*** Begin section ***

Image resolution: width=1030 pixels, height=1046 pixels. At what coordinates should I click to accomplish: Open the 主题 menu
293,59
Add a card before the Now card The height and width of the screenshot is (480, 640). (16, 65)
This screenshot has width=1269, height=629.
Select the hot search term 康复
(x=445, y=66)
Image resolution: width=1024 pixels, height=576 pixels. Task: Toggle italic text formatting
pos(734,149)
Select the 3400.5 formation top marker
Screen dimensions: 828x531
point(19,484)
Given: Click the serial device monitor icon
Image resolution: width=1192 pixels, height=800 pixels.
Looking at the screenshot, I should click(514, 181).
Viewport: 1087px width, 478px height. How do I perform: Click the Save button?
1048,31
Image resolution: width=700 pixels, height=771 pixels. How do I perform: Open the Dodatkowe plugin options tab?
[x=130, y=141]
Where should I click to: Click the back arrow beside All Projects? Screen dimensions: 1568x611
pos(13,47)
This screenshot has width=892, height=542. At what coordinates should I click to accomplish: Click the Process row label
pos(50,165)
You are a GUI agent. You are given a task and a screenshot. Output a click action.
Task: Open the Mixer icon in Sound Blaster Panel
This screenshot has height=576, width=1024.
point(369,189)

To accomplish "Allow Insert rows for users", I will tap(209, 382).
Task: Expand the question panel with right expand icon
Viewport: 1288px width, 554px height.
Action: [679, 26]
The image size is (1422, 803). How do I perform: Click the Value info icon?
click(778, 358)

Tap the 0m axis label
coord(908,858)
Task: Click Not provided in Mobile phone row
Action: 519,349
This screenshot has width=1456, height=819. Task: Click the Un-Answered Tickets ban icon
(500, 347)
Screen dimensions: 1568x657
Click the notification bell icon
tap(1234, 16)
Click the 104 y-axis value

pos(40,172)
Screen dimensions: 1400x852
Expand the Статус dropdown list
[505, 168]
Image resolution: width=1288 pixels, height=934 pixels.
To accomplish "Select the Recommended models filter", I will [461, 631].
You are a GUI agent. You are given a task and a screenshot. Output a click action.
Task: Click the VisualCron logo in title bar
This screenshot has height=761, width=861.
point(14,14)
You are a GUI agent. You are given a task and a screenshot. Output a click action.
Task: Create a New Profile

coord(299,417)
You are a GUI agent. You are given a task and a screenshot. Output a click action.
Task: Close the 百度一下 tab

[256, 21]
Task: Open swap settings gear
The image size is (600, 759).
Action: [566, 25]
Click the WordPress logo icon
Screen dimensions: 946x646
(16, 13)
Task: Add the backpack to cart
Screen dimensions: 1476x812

*** End section ***

Assigned task — Scan the data for lines with the word "will". Report only how many there are.

Exercise answer — 2